PSG President Nasser Al Khelaifi
If Paris Saint-Germain beat Bayern Munich in today’s Champions League final in Lisbon, the pictures will probably be of Neymar’s tears of joy or wild scenes of celebration in the French capital, but basking in the glory of it all will be the Amir of Qatar.
The club’s first appearance in the final of Europe’s elite club competition comes in the month it celebrates its 50th birthday, yet the starting point for all this was June 30, 2011.
That was when Qatar Sports Investments (QSI) bought PSG, with its President Nasser Al Khelaifi promising to make the club “a great team and a strong brand on the international scene”.
PSG recently won their seventh French title in eight seasons and their fourth domestic treble in six years.
Now, after half a dozen seasons of underwhelming performances on the continental stage, they are through to the biggest and most prestigious club game of all.
“Since we arrived here, the Champions League has been our dream, and we are close to fulfilling our dream now,” Khelaifi said after the team beat RB Leipzig in the semi-final.
PSG were big before QSI -- under the ownership of French pay TV giant Canal Plus in the 1990s, with stars like George Weah, they won the league in 1994 and reached the Champions League semi-finals a year later.
They lifted their only European trophy to date, the Cup Winners’ Cup, in 1996.
But by 2011 this was a club in dire straits.
They had just finished fourth in Ligue 1 but a year earlier came 13th.
Crowds at the Parc des Princes were down with the club having stopped selling tickets to members of two rival supporters’ groups because of hooliganism problems.
Under Khelaifi, a revered figure in Qatar, PSG are effectively a different club.
It took them just two years to shoot up to fifth place in Deloitte’s Football Money League. Their revenue in 2012/13 was just under €400m ($471m), having quadrupled in the short time under QSI.
Only Real Madrid, Barcelona, Bayern and Manchester United sat before them.
That season PSG returned to the Champions League after eight years away and won their first Ligue 1 title of the Qatar era.
They made the marquee signing of David Beckham.

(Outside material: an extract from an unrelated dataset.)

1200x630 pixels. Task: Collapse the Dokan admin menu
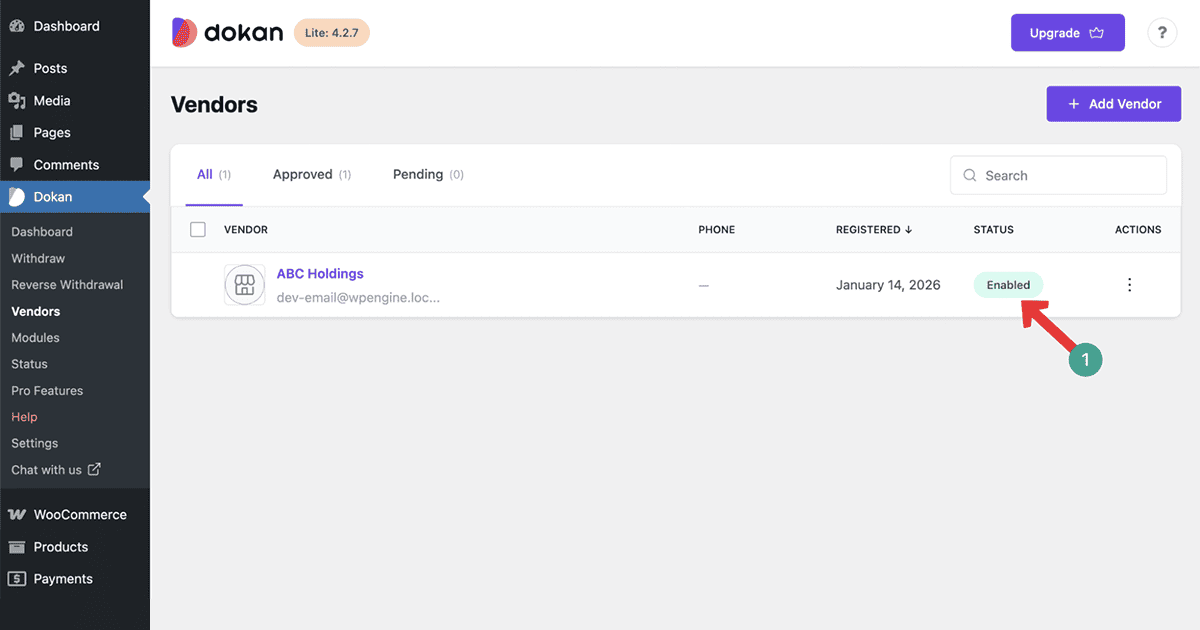pyautogui.click(x=144, y=197)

Huge commercial deals were signed with the Qatar Tourism Authority and Qatari mobile provider Ooredoo.
Deloitte’s most recent figures put them fifth again with revenue of €635.9m.
PSG committed the two biggest transfer fees in history, signing Neymar from Barcelona for €222m and Kylian Mbappe from Monaco for €180m, in 2017.

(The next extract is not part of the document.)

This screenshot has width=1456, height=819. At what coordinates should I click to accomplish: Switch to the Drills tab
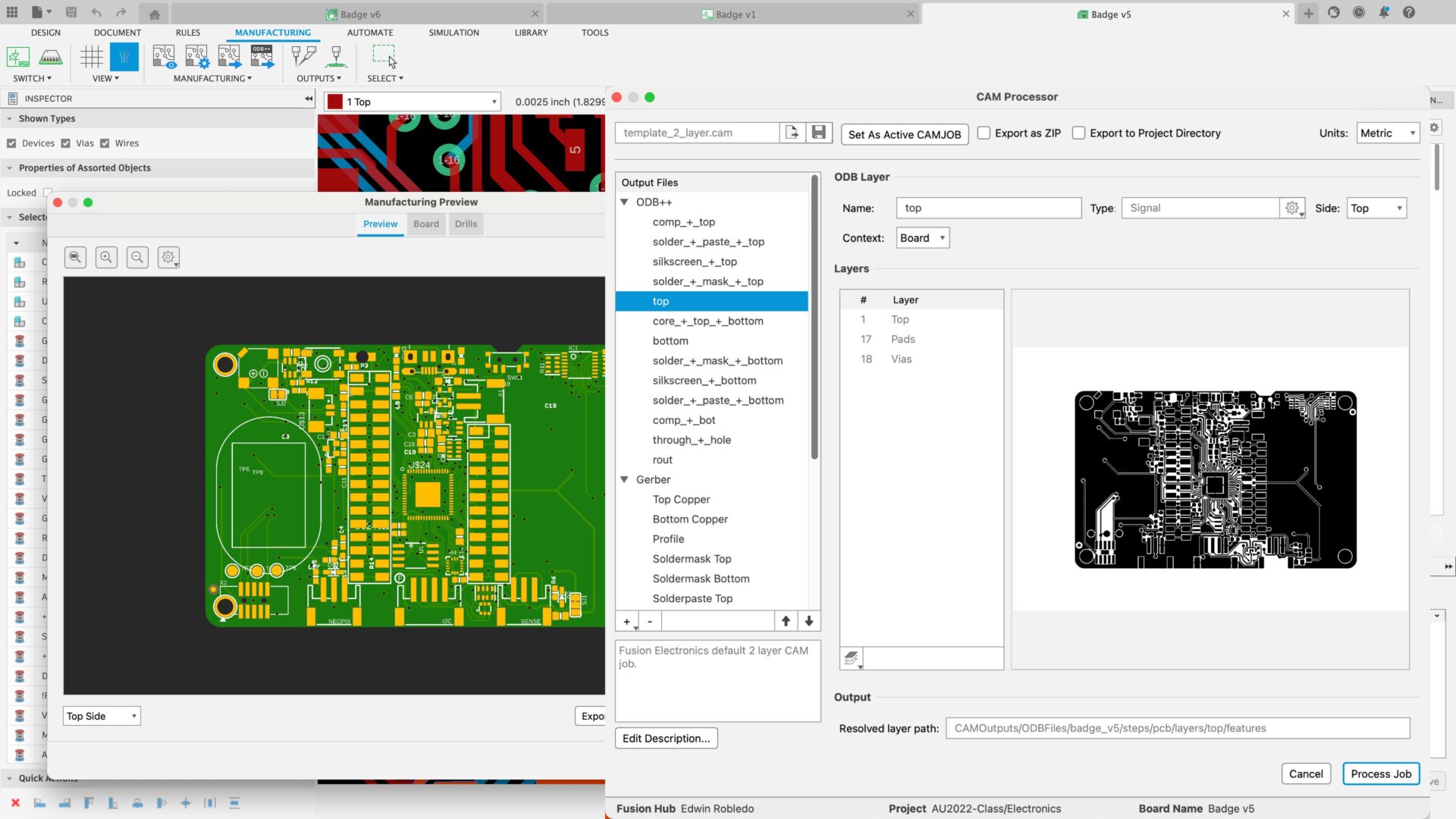[x=466, y=224]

The club has spent, in total, an estimated €1.3bn on transfer fees alone in these nine years.
On the streets in Doha, there is still more focus on the English Premier League than on PSG, although interest is growing.
The PSG store in Doha’s Villaggio mall was this week emblazoned with a poster proclaiming “WE ARE PARIS -- LISBOA 2020” covering half the shopfront.